== Segment start ==
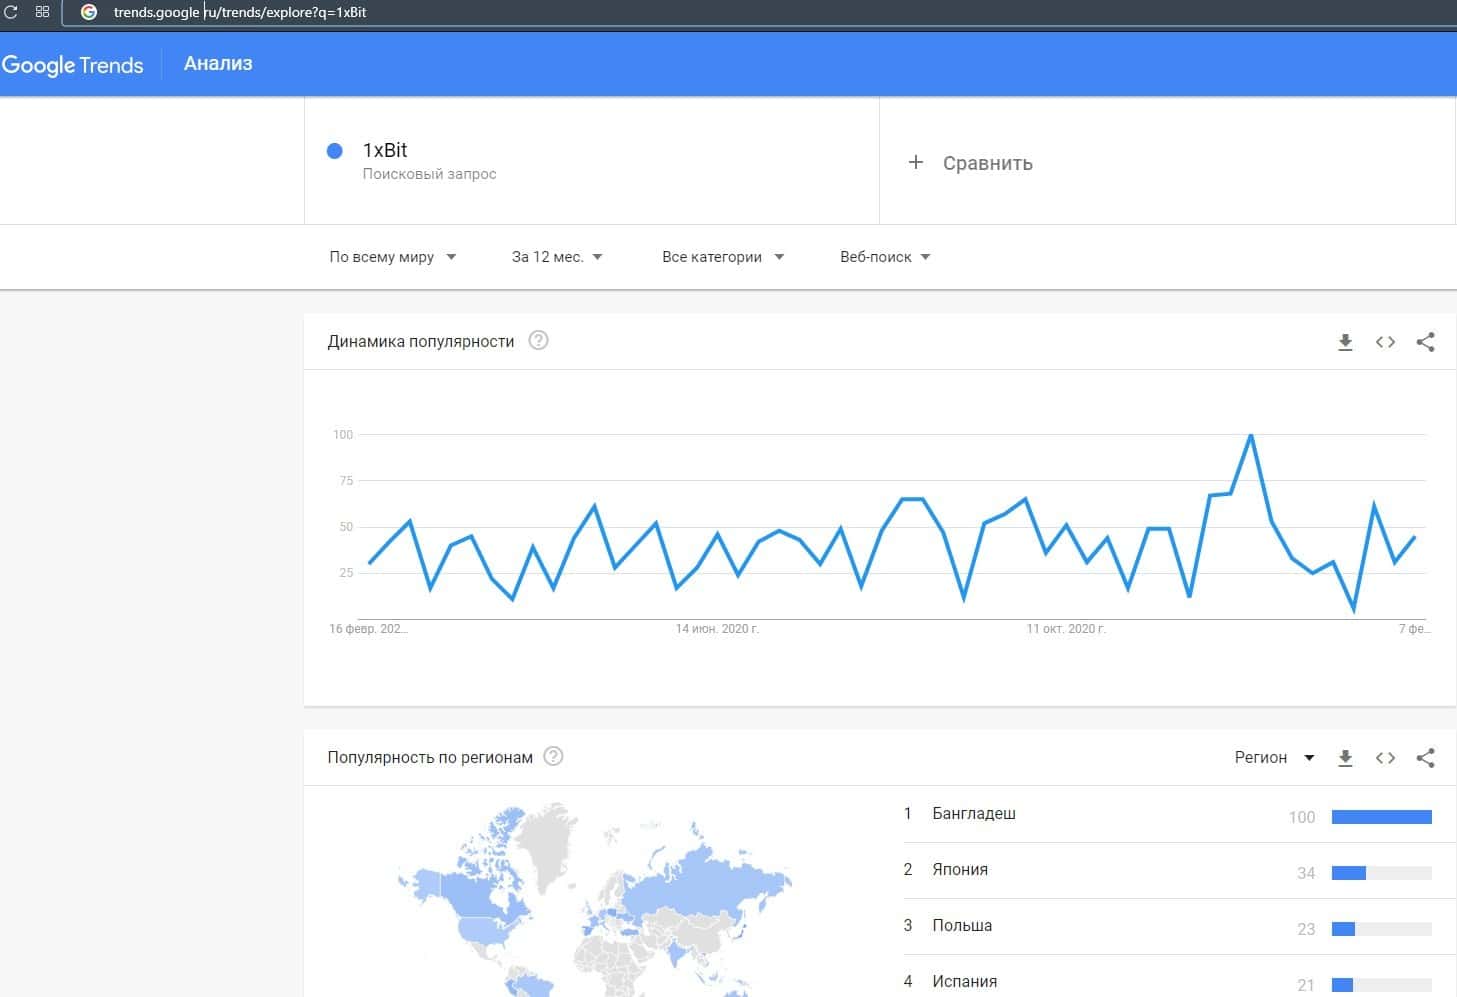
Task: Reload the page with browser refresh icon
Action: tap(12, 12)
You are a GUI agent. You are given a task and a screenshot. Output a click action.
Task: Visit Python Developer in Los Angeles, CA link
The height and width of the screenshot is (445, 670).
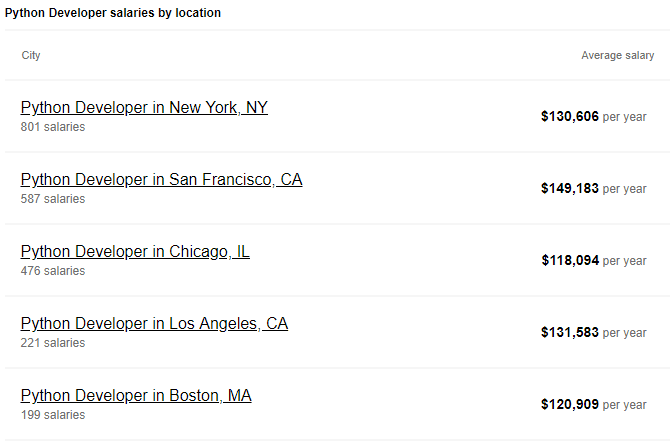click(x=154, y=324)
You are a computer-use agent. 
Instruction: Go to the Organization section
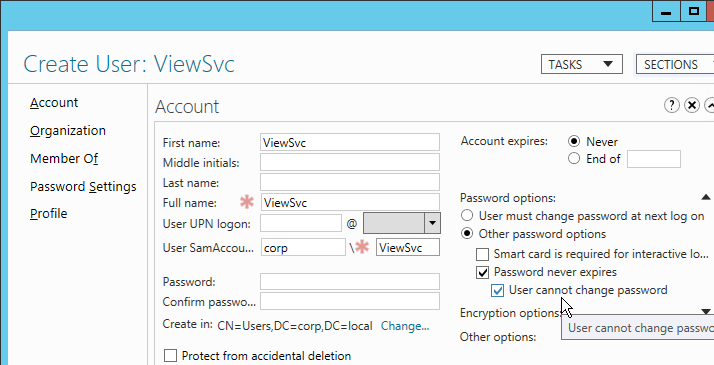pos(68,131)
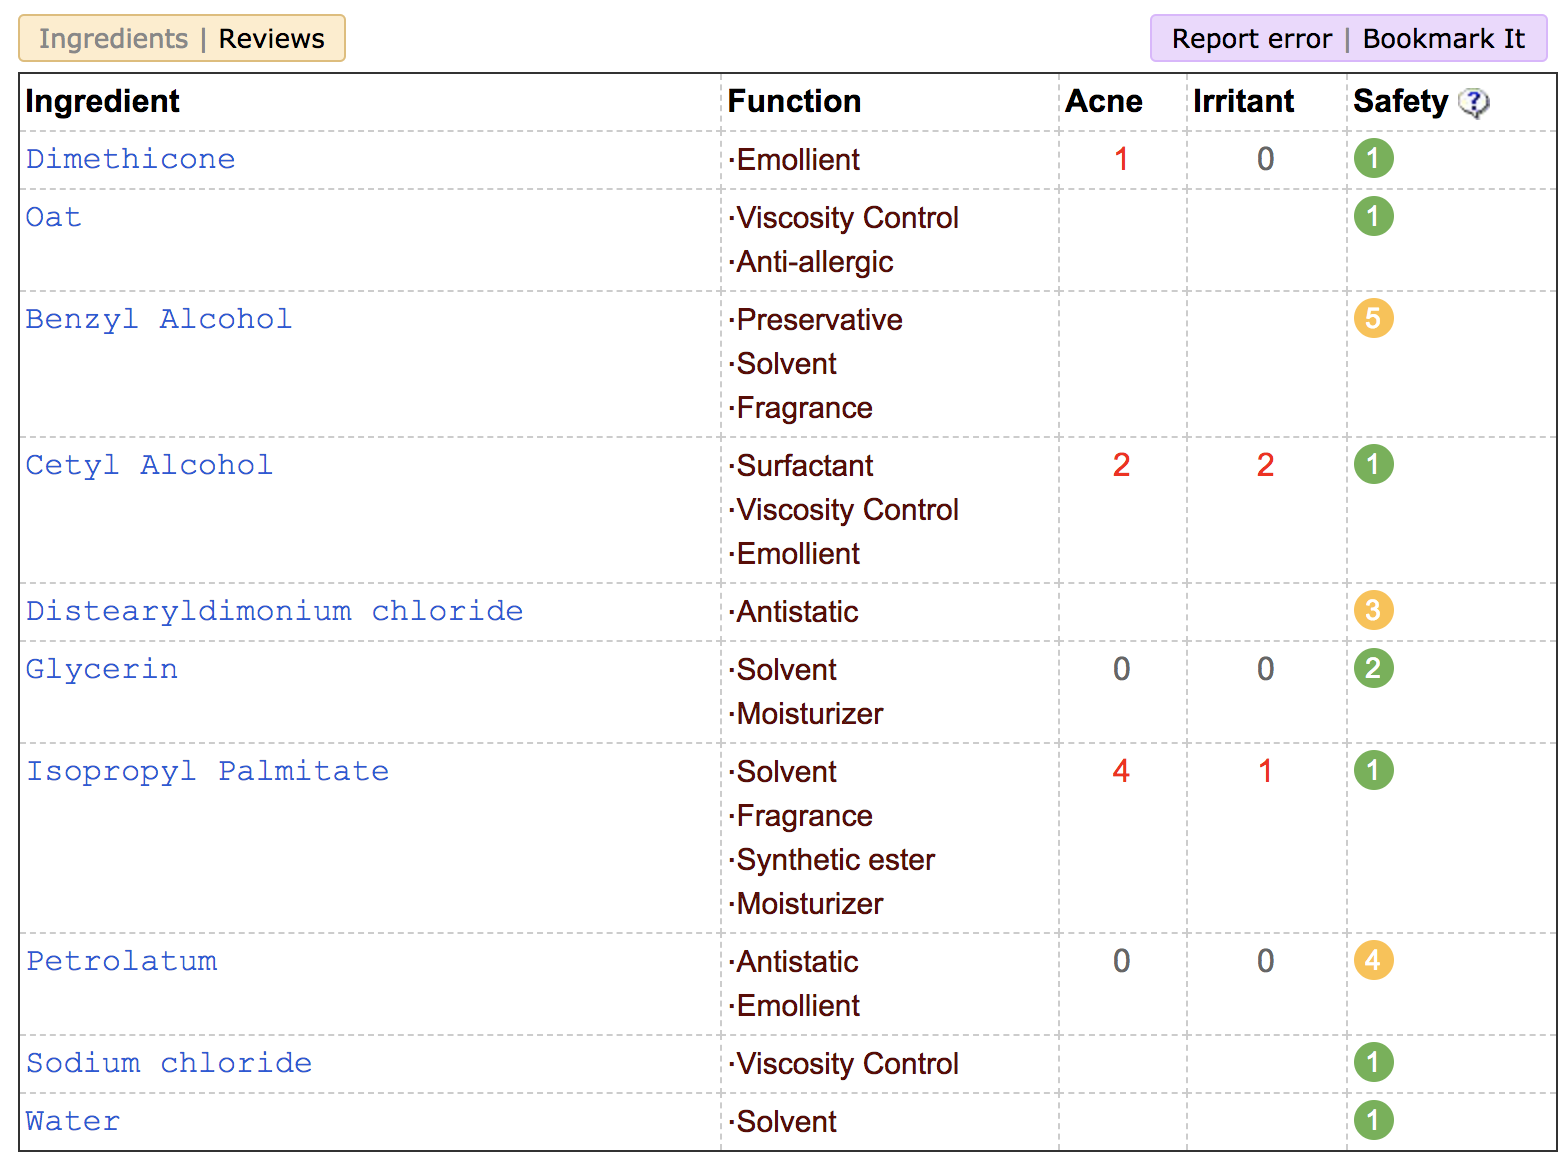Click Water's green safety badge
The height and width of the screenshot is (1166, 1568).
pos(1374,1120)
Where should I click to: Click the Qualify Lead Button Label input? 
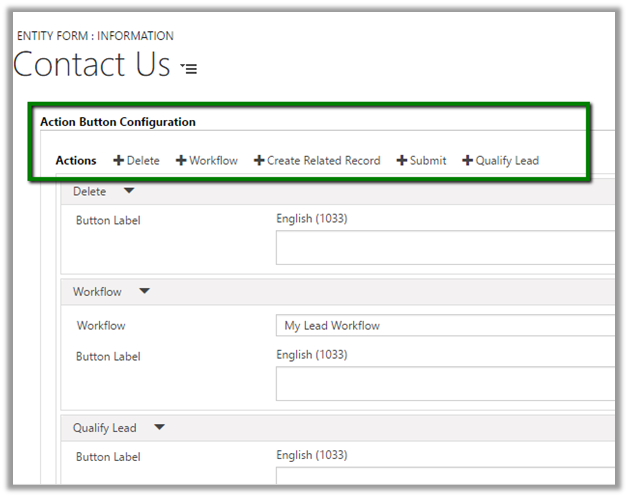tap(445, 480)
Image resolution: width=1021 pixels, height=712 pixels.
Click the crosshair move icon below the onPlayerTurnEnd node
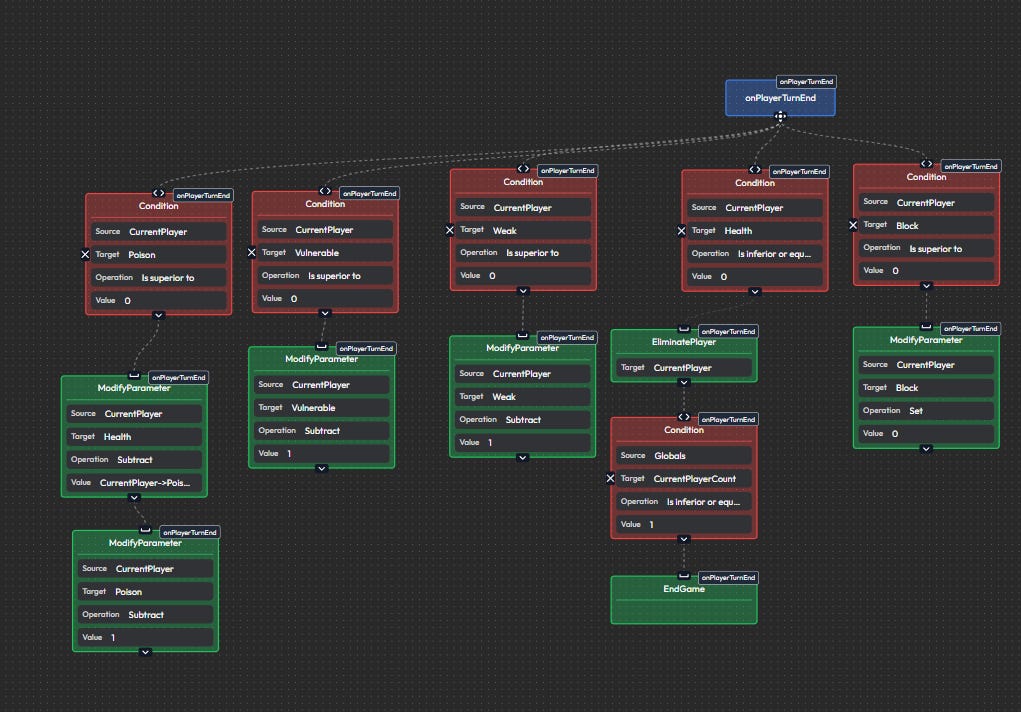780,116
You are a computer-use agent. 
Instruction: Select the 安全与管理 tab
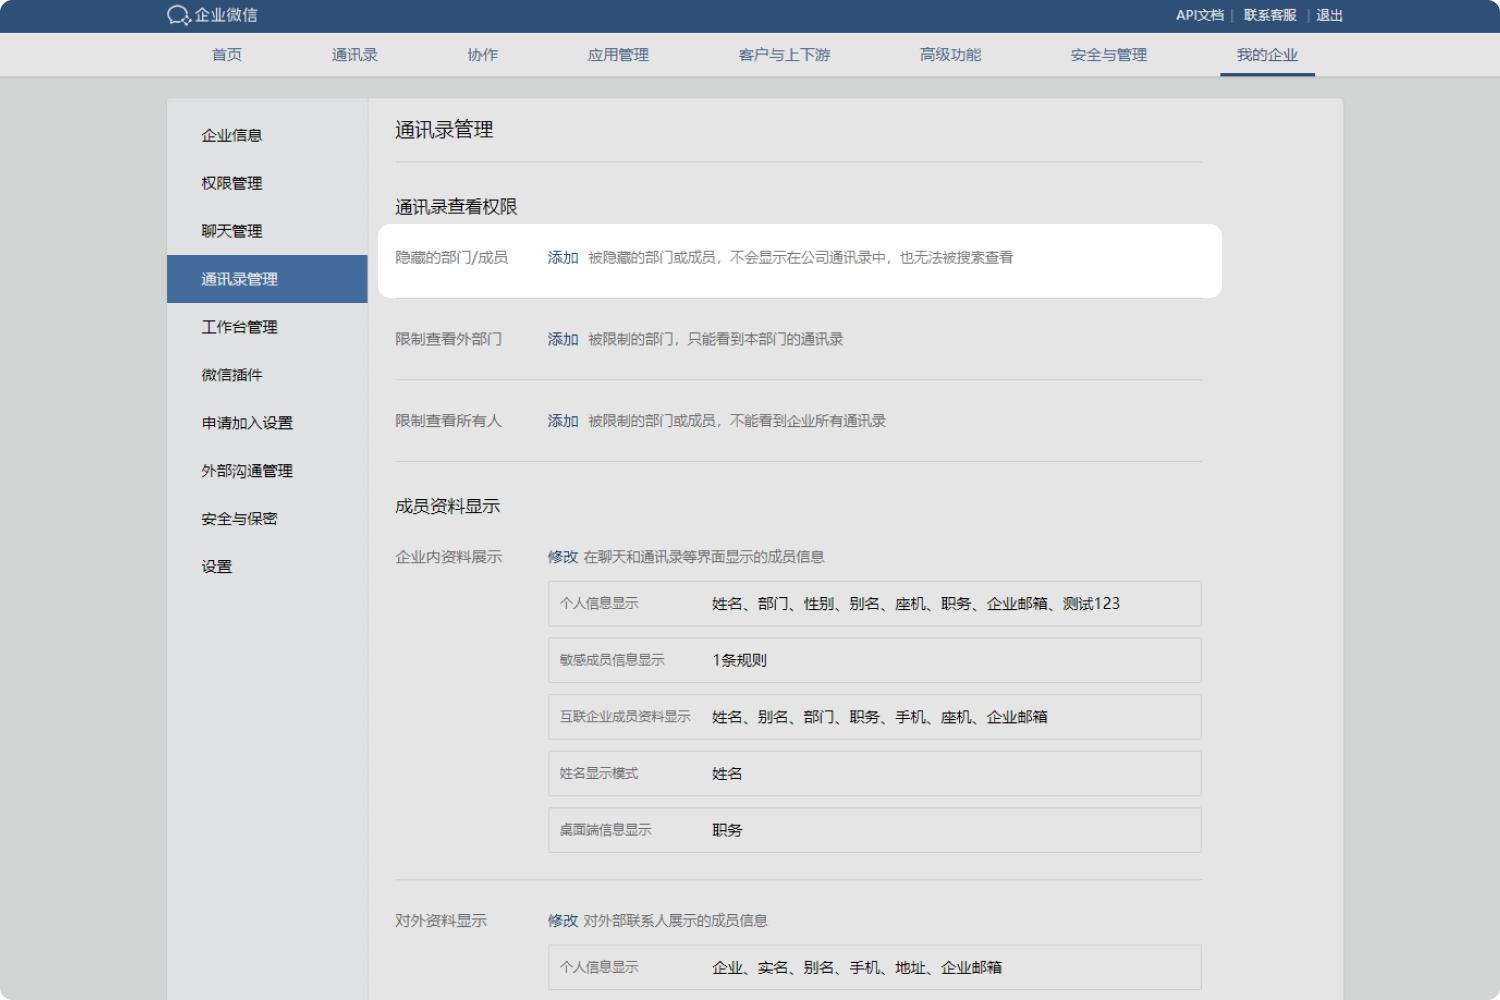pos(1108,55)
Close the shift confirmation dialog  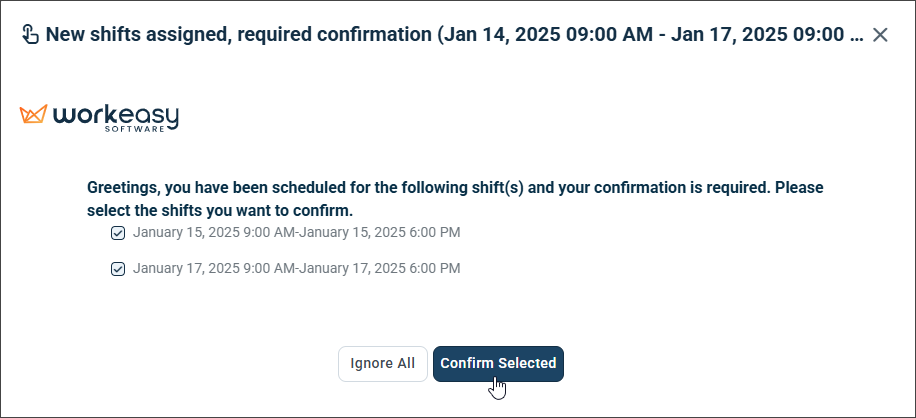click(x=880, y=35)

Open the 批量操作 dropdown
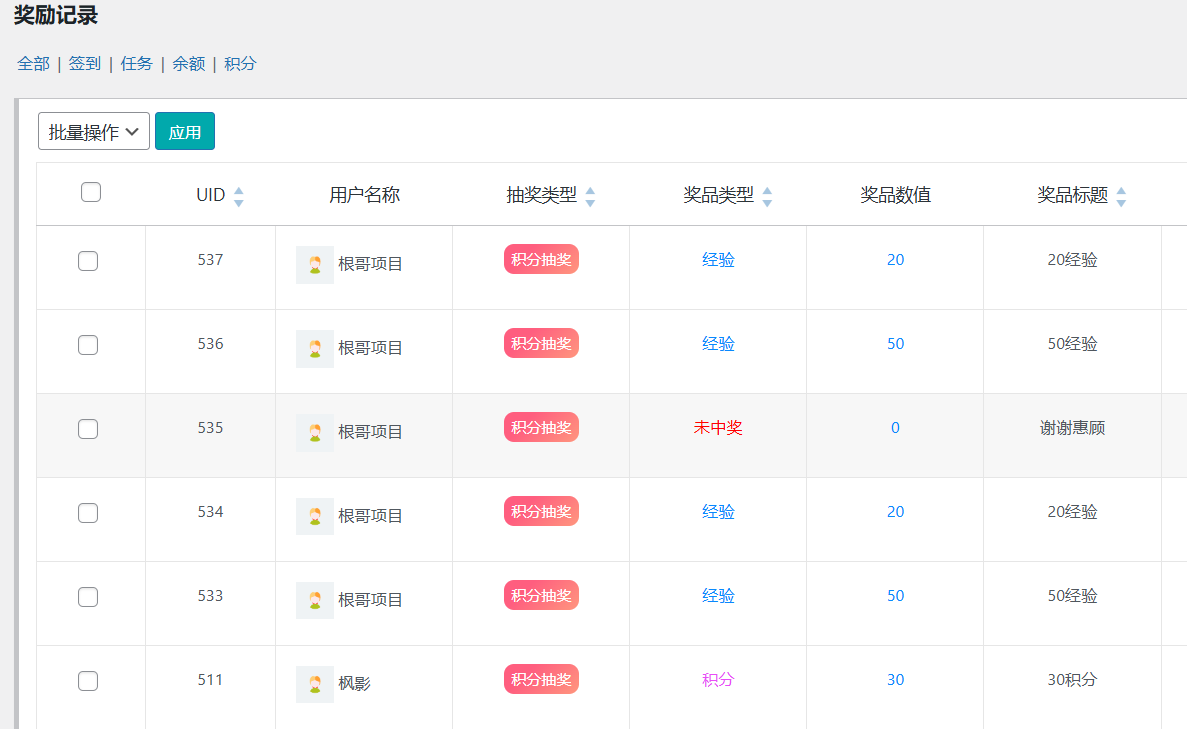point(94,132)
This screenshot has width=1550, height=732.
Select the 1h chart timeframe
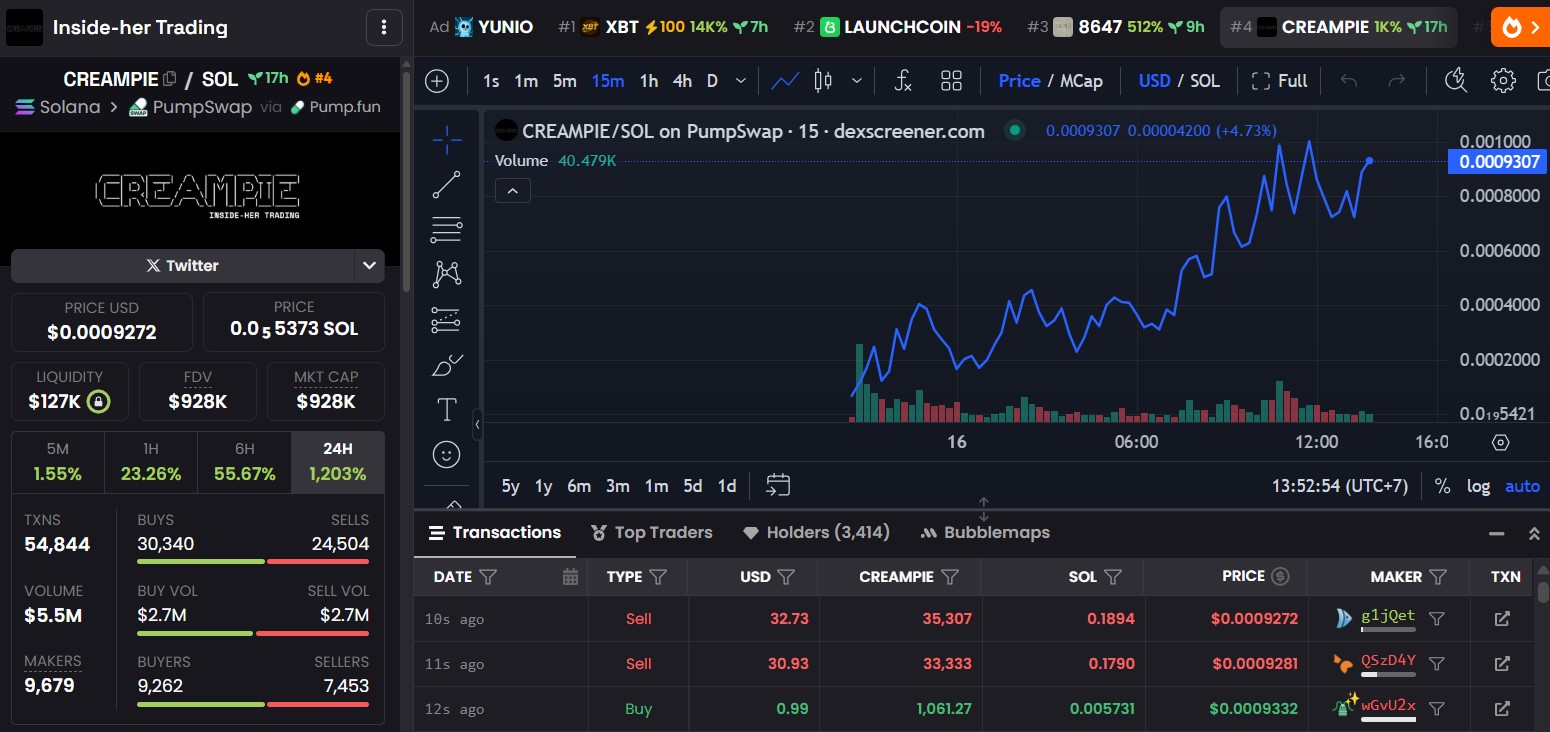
== Segment end ==
▶ _WHAT TO DO_: Pictures aside, transcribe exactly the lines from the line containing "This screenshot has width=1550, height=732." through the final line of the material above.

▶ _EXPECTED OUTPUT_:
This screenshot has width=1550, height=732.
Select the 1h chart timeframe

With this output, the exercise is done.